I once read of a church sign that asked “what is hell like?” Immediately following that question was the invitation, “come hear our pastor this Sunday.” Some of you may feel there is some truth to this bit of humor, but I’d like to make a serious attempt to explain what Hell is like from a biblical perspective. Many verses give us imagery to help us imagine what Hell is like. All of them speak of it as a horrifying reality. It’s like being left outside in the dark forever. It’s like a wandering star, a waterless cloud, a perpetually burning dump, a bottomless pit, an everlasting prison. Hell is a place of anguish and regret. (Matt. 8:12; Jude 13; Jude 12; Mark 9:44–48; Rev. 20:1, 3; 1 Peter 3:19; Luke 16:28) But Hell is most often visualized as a place with fire.

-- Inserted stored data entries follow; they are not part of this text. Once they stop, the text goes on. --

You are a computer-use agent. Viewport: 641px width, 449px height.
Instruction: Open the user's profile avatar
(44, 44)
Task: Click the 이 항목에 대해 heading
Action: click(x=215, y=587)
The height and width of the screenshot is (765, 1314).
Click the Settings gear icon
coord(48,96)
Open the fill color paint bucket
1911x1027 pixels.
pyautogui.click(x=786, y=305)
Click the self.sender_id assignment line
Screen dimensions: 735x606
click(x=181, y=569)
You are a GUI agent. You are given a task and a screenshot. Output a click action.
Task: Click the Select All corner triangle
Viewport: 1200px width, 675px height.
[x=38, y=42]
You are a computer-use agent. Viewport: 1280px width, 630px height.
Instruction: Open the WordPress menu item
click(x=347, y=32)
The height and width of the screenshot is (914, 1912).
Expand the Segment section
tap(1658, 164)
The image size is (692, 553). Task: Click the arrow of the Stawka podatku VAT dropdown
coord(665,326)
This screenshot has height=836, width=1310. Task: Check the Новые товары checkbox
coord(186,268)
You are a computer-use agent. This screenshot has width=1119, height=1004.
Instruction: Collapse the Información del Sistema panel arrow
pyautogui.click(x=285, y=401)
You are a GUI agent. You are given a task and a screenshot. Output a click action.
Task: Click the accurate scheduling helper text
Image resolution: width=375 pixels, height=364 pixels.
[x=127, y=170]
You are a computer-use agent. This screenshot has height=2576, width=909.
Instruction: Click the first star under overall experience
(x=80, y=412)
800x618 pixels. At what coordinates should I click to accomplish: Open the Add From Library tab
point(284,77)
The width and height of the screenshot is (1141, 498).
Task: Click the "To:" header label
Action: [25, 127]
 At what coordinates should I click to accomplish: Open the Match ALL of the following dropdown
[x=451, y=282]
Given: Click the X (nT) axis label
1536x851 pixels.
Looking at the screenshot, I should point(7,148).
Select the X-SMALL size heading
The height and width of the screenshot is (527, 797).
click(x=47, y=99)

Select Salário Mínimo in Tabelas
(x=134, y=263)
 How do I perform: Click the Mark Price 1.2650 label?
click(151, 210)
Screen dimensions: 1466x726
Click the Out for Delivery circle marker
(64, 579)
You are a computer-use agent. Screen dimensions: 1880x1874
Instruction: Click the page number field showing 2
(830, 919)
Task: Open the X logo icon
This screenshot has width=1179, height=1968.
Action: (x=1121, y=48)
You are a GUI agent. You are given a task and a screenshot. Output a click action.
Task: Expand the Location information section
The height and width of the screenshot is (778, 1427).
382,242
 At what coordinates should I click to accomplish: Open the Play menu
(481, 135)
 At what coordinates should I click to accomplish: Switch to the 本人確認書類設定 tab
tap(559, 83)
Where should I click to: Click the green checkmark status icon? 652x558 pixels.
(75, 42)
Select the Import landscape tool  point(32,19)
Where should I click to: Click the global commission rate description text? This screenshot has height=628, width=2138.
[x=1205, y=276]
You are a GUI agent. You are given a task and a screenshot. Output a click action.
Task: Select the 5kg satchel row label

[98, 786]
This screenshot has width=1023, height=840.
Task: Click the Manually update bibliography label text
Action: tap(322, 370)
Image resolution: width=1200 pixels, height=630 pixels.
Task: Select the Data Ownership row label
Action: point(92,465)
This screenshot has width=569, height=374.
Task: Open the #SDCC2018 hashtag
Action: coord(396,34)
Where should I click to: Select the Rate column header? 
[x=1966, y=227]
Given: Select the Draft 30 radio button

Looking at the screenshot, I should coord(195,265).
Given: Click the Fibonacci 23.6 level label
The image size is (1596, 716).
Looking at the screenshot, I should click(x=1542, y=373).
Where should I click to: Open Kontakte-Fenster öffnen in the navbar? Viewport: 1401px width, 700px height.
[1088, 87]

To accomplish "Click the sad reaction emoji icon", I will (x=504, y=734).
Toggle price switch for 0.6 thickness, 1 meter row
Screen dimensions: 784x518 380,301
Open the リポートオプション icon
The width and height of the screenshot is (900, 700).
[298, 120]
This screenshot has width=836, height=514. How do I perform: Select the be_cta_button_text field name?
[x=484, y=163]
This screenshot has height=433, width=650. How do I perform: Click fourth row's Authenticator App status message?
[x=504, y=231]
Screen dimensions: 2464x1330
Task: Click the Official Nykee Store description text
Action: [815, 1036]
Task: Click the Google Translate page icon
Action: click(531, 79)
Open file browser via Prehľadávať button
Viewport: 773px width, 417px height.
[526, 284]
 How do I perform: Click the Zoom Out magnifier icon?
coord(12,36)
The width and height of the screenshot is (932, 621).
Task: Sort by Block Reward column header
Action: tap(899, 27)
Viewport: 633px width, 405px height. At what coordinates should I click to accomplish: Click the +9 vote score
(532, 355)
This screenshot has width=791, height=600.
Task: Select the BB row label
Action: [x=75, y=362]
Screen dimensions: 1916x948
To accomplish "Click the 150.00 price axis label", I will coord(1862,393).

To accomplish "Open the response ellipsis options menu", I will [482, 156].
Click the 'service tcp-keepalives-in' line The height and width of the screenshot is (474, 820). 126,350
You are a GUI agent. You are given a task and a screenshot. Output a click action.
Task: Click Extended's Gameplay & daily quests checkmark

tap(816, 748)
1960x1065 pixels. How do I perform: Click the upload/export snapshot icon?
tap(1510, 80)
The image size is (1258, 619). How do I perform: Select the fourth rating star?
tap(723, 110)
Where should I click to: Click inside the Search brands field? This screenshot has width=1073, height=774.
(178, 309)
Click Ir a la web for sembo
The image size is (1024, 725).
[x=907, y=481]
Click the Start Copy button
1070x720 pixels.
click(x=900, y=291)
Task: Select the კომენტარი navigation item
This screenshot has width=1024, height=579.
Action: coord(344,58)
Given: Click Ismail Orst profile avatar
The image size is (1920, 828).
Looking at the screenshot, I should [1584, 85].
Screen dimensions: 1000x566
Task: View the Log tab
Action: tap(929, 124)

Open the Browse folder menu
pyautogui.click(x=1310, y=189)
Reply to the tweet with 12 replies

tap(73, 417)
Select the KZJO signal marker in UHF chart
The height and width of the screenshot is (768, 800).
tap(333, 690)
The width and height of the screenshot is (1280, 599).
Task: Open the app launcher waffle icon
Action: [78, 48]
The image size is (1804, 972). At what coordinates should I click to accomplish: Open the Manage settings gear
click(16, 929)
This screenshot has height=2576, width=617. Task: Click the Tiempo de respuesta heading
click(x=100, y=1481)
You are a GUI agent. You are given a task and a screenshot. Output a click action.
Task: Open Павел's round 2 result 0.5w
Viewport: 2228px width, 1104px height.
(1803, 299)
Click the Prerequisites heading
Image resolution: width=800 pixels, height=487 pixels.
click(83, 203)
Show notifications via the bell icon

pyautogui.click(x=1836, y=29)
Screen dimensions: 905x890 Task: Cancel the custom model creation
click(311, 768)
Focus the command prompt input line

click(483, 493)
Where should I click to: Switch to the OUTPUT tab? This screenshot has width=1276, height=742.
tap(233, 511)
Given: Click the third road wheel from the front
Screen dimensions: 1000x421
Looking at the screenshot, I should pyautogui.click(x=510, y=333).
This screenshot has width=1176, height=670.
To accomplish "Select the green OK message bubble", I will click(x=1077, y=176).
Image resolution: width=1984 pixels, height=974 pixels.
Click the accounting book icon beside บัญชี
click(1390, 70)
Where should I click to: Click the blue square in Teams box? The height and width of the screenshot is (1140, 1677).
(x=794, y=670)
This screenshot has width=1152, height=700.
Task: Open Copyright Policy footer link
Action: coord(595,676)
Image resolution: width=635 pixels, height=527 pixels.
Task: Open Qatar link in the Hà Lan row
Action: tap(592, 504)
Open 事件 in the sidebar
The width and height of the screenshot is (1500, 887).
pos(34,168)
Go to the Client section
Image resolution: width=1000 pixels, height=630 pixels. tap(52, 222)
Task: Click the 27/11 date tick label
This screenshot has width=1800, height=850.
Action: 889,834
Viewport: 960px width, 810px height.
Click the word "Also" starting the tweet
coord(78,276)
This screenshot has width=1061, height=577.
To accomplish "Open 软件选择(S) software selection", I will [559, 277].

These images are not literal descriptions, but images that help us understand that it is a place of torment. If taken literally the images contradict each other. There’s fire but total darkness. It’s a burning dump, yet a bottomless pit. I don’t believe the “fire” is necessarily a physical fire. Those in hell have imperishable bodies so normal fire won’t affect them. C. S. Lewis pictures it as eternal separation from God in his book, “The Great Divorce.” The bible teaches us “with God there are pleasures forever.” Outside of God, away from God is gnashing of teeth and deep regret over the loss of what might have been. Jesus says there is “a great gulf” between heaven & hell and no one can transit that gulf. The torment of hell might be described as the torment of having “to live with the consequences of our own decisions.”

Hell is often depicted by those who wish to paint God as a cruel, sadistic mad man as a torture chamber with God wielding the whip with some crazed laughter. The scriptures never present Hell to us in this way. People will not be forced against their will to experience agonizing pain inflicted upon them by another. The torment of hell is self-inflected. The great torment of hell comes from realizing we used our freedom to choose wrongly and that there is now nothing we can do to change those decisions. That’s why there is much weeping and gnashing of teeth. Everyone there will know that they are there by their own will. 2 Peter 3:9 makes it perfectly clear that God “wants no one to perish, but everyone to come to repentance.”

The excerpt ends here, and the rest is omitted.